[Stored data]
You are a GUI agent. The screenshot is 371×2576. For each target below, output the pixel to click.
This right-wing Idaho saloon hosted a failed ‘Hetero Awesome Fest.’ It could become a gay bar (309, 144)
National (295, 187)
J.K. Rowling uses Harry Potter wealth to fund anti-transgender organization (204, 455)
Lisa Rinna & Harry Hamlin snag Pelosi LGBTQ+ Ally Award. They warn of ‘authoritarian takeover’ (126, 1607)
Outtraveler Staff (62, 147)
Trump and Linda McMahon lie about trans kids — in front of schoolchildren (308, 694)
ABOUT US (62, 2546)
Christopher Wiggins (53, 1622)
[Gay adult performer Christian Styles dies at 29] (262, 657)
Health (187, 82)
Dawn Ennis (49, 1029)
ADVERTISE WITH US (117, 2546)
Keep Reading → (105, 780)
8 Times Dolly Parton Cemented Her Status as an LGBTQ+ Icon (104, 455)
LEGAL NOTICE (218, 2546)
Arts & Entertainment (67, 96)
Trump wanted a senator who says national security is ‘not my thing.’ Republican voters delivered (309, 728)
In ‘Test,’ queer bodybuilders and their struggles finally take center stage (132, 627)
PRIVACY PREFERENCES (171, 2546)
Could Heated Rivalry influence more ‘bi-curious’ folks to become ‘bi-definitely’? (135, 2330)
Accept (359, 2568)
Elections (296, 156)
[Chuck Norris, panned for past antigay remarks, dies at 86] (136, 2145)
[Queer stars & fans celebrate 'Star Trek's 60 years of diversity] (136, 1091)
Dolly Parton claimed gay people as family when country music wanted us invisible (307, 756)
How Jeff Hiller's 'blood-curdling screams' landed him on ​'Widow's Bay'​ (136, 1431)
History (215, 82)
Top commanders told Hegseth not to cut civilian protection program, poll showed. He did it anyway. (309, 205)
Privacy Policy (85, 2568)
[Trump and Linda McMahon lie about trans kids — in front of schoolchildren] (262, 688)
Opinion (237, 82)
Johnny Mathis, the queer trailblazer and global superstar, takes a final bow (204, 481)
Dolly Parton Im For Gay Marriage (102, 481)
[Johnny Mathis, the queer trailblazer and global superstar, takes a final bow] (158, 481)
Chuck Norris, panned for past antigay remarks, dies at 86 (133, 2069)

== How to complete this task ==
A copy of each line above that holds the word "panned" is the expected answer.

== Answer ==
[Chuck Norris, panned for past antigay remarks, dies at 86] (136, 2145)
Chuck Norris, panned for past antigay remarks, dies at 86 (133, 2069)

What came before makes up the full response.